Data scaling vs mean subtraction for data normalization
Closed this issue · 2 comments
Hi @yuanyuanli85 ,
I hope you don't mind a question regarding the way your code is normalizing the data. The function "normalize" performs two operations A) Scaling [0-1] and B) mean subtraction.
def get_color_mean(self):
mean = np.array([0.4404, 0.4440, 0.4327], dtype=np.float)
return mean
def normalize(imgdata, color_mean):
'''
:param imgdata: image in 0 ~ 255
:return: image from 0.0 to 1.0
'''
imgdata = imgdata / 255.0
for i in range(imgdata.shape[-1]):
imgdata[:, :, i] -= color_mean[i]
return imgdata
Normalizing the input data into 0-1 helps to avoid vanishing / exploding gradients and to improve the speed of training.
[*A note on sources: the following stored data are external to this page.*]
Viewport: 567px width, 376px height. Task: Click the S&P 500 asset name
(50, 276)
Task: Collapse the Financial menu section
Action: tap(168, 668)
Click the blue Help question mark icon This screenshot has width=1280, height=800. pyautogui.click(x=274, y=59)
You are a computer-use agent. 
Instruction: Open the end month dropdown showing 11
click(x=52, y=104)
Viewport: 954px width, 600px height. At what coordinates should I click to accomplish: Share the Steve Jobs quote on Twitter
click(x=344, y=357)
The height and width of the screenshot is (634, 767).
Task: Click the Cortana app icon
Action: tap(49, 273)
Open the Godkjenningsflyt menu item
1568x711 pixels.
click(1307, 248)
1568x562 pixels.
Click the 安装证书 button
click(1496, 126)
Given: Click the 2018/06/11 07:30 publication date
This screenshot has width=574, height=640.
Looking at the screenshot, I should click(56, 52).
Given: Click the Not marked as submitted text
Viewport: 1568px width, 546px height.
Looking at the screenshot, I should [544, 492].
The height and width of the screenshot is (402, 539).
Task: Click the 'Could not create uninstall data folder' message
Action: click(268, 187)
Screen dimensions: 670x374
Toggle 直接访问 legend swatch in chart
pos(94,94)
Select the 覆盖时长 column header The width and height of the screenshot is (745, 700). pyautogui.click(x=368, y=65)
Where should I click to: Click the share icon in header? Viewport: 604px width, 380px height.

But why are you shifting your images into the range [-0.44 - 0.56]? Is this something that improves your training regime?
Thanks a lot
Cheers
this is a common trick used in cnn training. The training can take benefit from taking inputs with negative and postive values. Usually, [-0.5, 0.5] is better than [0.0, 1.0]
I see, you are centering the mean of the input stimuli around 0. I was confused with the subtraction of the mean colors in the dataset, I thought there was something special about those values. As I have a different dataset, I will normalize [-0.5 0.5]
Thanks a lot